Not that Penny would have jumped on the bed.
"Oh, there are my favorite people."
The room breathed a collective sigh of relief. As conversation settled in, and cookies were proudly given by the cousins to Guinevere, who had one herself and remarked on their incredible flavor and expert use of cinnamon, which was, as demonstrated here, one of the best additions to any kind of baked good. She proceeded to speak on her condition, which was great, and her accommodations, which were also great. "I'm doing fine," she said, waving her eager family down. "It's a cardiac thing. No big deal, really, but you know how finicky they get about us muses. Every time we breathe out of line..."
Eyes turned, almost subconsciously, on Penny, who was probably breathing wrong right then. Guinevere drew them back with an anecdote about her own father, who had similarly been bedridden for months in his twenties over a mere cough, out of fear it would become pneumonia and one of the oldest, most esteemed muse lines would die out.

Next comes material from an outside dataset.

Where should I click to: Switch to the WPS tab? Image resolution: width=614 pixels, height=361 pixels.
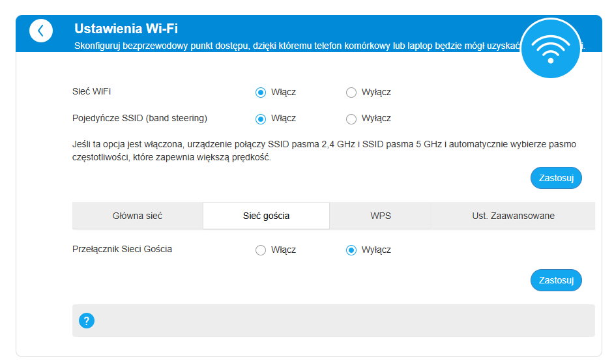[x=381, y=216]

There were wires in the corner of the room. A few were hooked up to Guinevere, and it made her smile seem disingenuous. Penny could not stop looking at them and wondering what they could possibly be doing. As they continued to speak, Penny looked across their faces and tried to take in all the light there. She could not imagine a family of that size all looking up to her with all that love. She couldn't imagine anyone in the world knowing what to do with so much of it.
"We have to get Brad to bed," said Bors, what could have been several hours later, when the hungry children were beginning to get Penny-off-the-books-for-a-month fidgety. Penny had found the diversion into actual literature the conversation had taken fascinating, but that had been for Guinevere's benefit. As a rule, muse-related topics were unofficially quarantined. That meant no one had to feel bad about the fact they weren't special.
Guinevere nodded, but it looked resigned. "Please visit again soon. No offense to my host, but without so many little feet, it gets awfully boring around here." Guinevere had to be looking at Penny. Penny stared back. When the others left, she hesitated, standing in the doorway against the pull of the crowd.
"Come on, Penny," said Uncle Lance, somewhat forcefully. "We need to get home."
"I'll be back," Penny promised Guinevere. "I want to talk to you."
Guinevere nodded. There was a way her smile tilted that implied she, too, might have more to say, and that made Penny fiercely hopeful. "I've got something I'd like to show you when you have a spare moment, Penelope."
Penny had nothing but spare moments. "Now?"
"Soon. For now, go be with your family," she said.
Penny wanted to argue that she'd been with them for several hours now, and it was devastatingly boring, even with Guinevere there, but she was in an enviable position. Bravely, she nodded, and cantered off back down the stairs. The others were not far ahead, and she almost slipped back into the group. As she exited the house, she took one upwards glance at the chandelier. All of this, she reminder herself, all of it belongs to me.
There were better things to want, and moreover, there were better things to have.